When Hegseth was pressed, for example, to defend his record of mass firings at the Defense Department, he had an answer he appeared to have prepared in advance. “Under Barack Obama, 197 general officers were removed,” he said in sworn testimony. “So this is not something specific to this administration.”

The problem, however, is that the secretary’s defense wasn’t true, and as The New York Times reported, “The number Mr. Hegseth gave has no basis in fact.”

Making matters worse, this was not the only instance in which the former Fox News host relied on false claims about recent Democratic administrations.

The defense secretary was also asked whether he’d be willing to deploy U.S. troops to local voting precincts ahead of this year’s midterm elections. Instead of answering the question directly, Hegseth again looked backwards, in keeping with his borderline-creepy fixation on Joe Biden.

“I will note that in 2024, troops were — that was Joe Biden by the way, Joe Biden — were deployed to polling locations in 15 states,” Hegseth said in sworn testimony to the House Armed Services Committee. For good measure, he repeated, “2024 — Joe Biden — troops deployed to polling locations in 15 states. Explain that one to me.”

A day later, the secretary made the same claim in nearly identical wording during sworn testimony to the Senate Armed Services Committee.

Readers can probably guess where this is headed. CNN reported:

All of the National Guard activations connected to the 2024 election were ordered by state governors, not by Biden. And all 12 of the states that responded to CNN’s requests for information said that none of their troops were deployed to polling locations.

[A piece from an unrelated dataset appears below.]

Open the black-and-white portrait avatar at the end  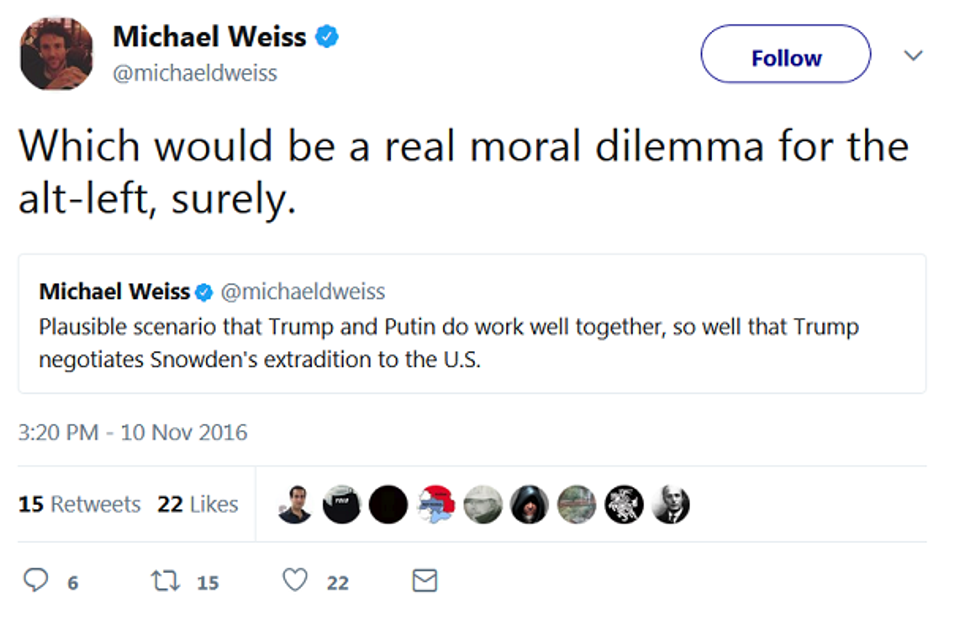point(671,505)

Rather, the states said their Guard personnel worked behind the scenes at other locations — helping with election cybersecurity or serving as internal liaisons — or that their state Guard was not actually activated for the election after all.

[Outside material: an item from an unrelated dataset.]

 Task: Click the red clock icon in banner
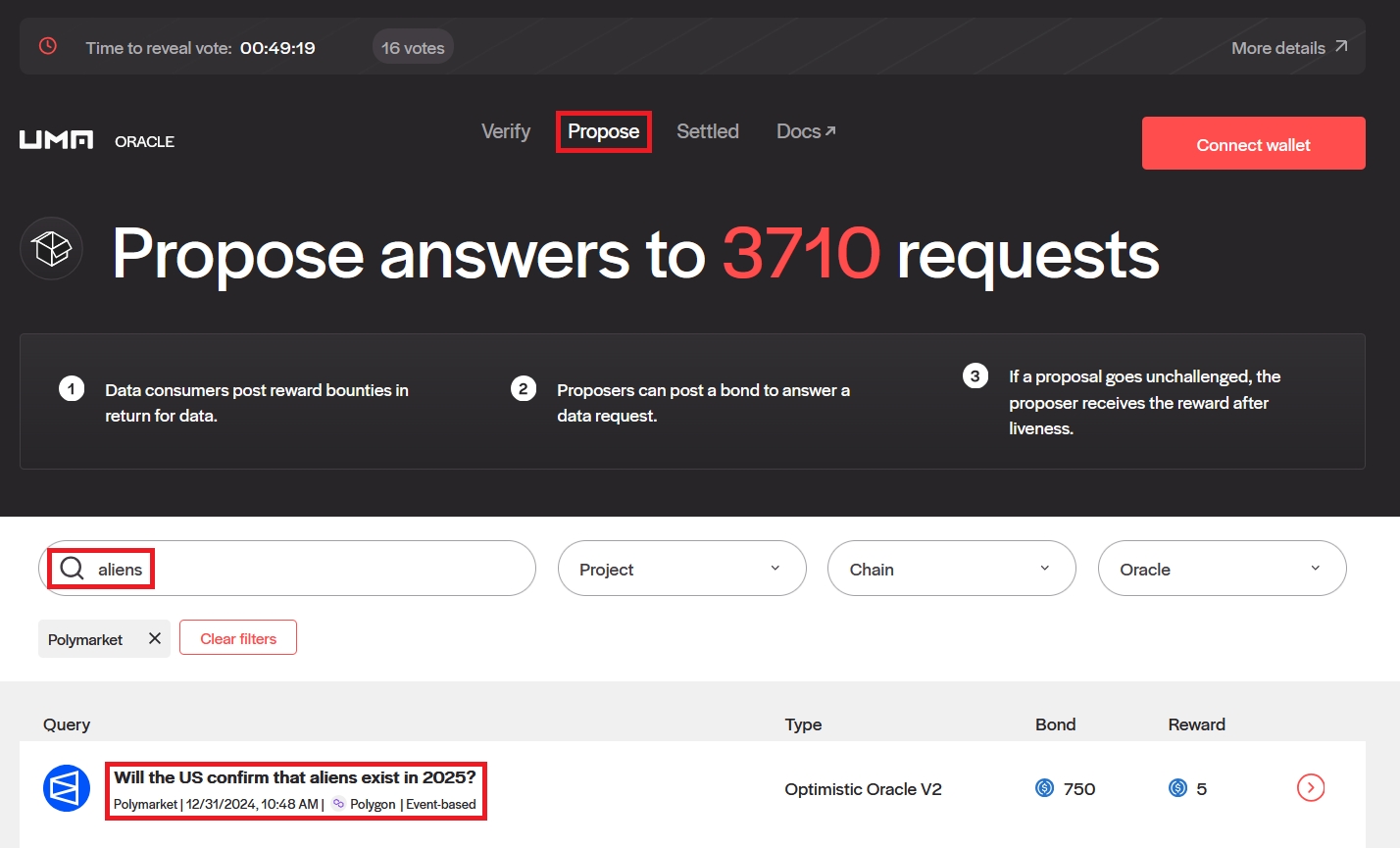pos(47,46)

Or put another way, Hegseth didn’t merely push a false claim about the Obama era, he also twice pushed a very specific false claim about the Biden era about which he got literally every detail wrong.

I will leave it to legal experts to assess whether the secretary crossed any lines by saying untrue things to Congress while under oath, but at this point, there are two questions the secretary and the Pentagon really ought to answer: (1) How and why did Hegseth prepare bogus talking points for sworn congressional testimony? and (2) Maybe now Hegseth can answer truthfully and specifically about his possible plans for the 2026 midterm elections?